The truth is most of us feel like Elijah a good portion of the time. We hear Elijah’s whiny response throughout this story. When Elijah flees from Jezebel’s death threat, Elijah sits down under a tree and asks God to just let him die. He even flops down under the tree hoping for death. Of course, God does not allow that. Twice angels wake him to give him food for the journey. Even after this sustenance, Elijah finds another place to hide – a cave hidden away. But God does not allow hiding there either. We know Elijah’s pain. We just want to come to church, hear some good music, hear a decent sermon, get that sustaining meal, and go back to the daily grind. We do not want to hear what God says in the sheer silence. In the sheer silence, God says, “Go.” God tells Elijah to get back out there and do God’s work. God does not coddle Elijah or comfort him in his fear. Instead God tells Elijah to go.

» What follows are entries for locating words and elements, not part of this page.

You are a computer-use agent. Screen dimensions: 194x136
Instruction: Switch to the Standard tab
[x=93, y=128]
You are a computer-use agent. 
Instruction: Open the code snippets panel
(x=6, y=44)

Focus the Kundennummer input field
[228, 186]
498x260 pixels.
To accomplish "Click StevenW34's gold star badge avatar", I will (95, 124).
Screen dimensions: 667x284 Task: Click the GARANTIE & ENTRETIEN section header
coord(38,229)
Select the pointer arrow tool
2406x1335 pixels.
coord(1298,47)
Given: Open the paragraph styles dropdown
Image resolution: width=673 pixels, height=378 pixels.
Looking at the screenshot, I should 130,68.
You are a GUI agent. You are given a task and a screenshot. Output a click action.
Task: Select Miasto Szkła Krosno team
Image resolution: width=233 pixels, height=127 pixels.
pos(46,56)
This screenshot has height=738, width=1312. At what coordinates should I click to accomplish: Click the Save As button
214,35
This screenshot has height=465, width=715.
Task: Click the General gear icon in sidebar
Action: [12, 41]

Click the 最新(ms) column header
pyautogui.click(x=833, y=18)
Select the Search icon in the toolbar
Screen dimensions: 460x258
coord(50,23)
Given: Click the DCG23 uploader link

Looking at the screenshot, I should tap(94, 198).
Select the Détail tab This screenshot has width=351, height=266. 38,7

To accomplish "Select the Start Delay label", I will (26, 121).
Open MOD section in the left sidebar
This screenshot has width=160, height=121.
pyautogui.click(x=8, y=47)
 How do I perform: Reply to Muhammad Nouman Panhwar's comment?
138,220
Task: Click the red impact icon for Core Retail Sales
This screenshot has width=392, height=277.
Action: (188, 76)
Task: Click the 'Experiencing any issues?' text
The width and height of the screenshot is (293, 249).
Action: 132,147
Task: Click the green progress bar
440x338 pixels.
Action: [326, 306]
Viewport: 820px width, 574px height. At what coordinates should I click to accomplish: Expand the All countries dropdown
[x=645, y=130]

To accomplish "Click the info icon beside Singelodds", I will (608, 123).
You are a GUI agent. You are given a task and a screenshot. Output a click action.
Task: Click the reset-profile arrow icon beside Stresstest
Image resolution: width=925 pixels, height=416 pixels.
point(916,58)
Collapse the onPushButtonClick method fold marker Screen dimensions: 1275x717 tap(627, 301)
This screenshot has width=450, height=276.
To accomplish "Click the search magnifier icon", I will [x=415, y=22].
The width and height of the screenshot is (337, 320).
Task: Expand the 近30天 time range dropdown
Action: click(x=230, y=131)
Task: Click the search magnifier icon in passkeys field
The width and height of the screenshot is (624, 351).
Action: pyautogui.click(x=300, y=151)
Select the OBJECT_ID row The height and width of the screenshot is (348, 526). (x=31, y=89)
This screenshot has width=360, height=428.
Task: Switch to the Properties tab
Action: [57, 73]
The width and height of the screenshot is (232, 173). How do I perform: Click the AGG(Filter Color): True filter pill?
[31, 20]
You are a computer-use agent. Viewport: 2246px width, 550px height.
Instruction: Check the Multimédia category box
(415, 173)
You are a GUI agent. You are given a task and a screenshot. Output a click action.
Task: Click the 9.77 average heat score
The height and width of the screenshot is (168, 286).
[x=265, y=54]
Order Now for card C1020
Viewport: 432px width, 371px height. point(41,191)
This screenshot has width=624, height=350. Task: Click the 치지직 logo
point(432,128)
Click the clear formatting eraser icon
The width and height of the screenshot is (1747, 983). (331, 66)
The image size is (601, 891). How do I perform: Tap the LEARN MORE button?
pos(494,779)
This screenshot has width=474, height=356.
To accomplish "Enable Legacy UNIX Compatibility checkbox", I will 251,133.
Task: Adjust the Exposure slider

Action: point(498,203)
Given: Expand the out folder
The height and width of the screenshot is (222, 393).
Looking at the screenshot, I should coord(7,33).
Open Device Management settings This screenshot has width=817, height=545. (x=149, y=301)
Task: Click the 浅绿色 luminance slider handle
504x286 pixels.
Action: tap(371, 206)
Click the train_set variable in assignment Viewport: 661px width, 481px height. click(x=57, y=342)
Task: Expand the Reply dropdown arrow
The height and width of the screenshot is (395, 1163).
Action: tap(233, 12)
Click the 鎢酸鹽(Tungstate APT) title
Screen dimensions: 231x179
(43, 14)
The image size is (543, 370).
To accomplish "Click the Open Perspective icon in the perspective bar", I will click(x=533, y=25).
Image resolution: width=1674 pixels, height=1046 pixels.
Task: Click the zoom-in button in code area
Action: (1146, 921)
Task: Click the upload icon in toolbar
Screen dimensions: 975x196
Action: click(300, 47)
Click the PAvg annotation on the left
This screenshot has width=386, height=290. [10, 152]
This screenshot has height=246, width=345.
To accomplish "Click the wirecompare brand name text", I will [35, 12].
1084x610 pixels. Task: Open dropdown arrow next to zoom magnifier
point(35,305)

At the end of the day, God’s words for Elijah were the same words for me during my retreat. I may have lamented to God. I may have worried to God. I may have given some lengthy explanation to God about why I was there. But before I could go any further, God stopped me. “What are you doing here? Go.”
When I was in college, the first year I danced with a team, we went to a training camp. The coach realized pretty quickly those of us who were lacking in certain areas. My challenge was that I could not yet do a toe-touch. When we started doing them in training, the coach had us stand in line and one-by-one we had to do a toe-touch in front of him. When he saw mine, he laid into me. I basically remember him screaming something to the effect of, “I don’t care if you have to do sit-ups non-stop, or if you need to lift weights, or you just need to stand there and do toe-touches all day until you can’t move, I better see you up in the air before the season starts.” At least, that is the clean version of what he yelled. Never having played sports, I had never had anyone yell at me like that, and he put the proverbial “fear of God” in me. And figuring he was serious, I started working out more and practicing more just to get to where he wanted me to be.
I hear God as being like that coach for us today. God is kind of like a coach, getting up in our faces today, demanding to know, “What are you doing here?” And before we can stumble through some Elijah-like complain fest, God says, “Go.” God says that the dismissal we hear every week is not some cute phrase we say to conclude the service. That dismissal is our “Go.” “Let us go forth in the name of Christ.” “Go in peace to love and serve the Lord.” “Let us go forth into the world, rejoicing in the power of the Spirit.” The answer to what we are doing here is to be empowered to go. We can be fed by the word, by song, and by the meal, but the reason we do those things is so that we can go. God’s question today is deep, hard, but simple: What are you doing here? And in case we are wondering what the answer is, God tells us: Go. Amen.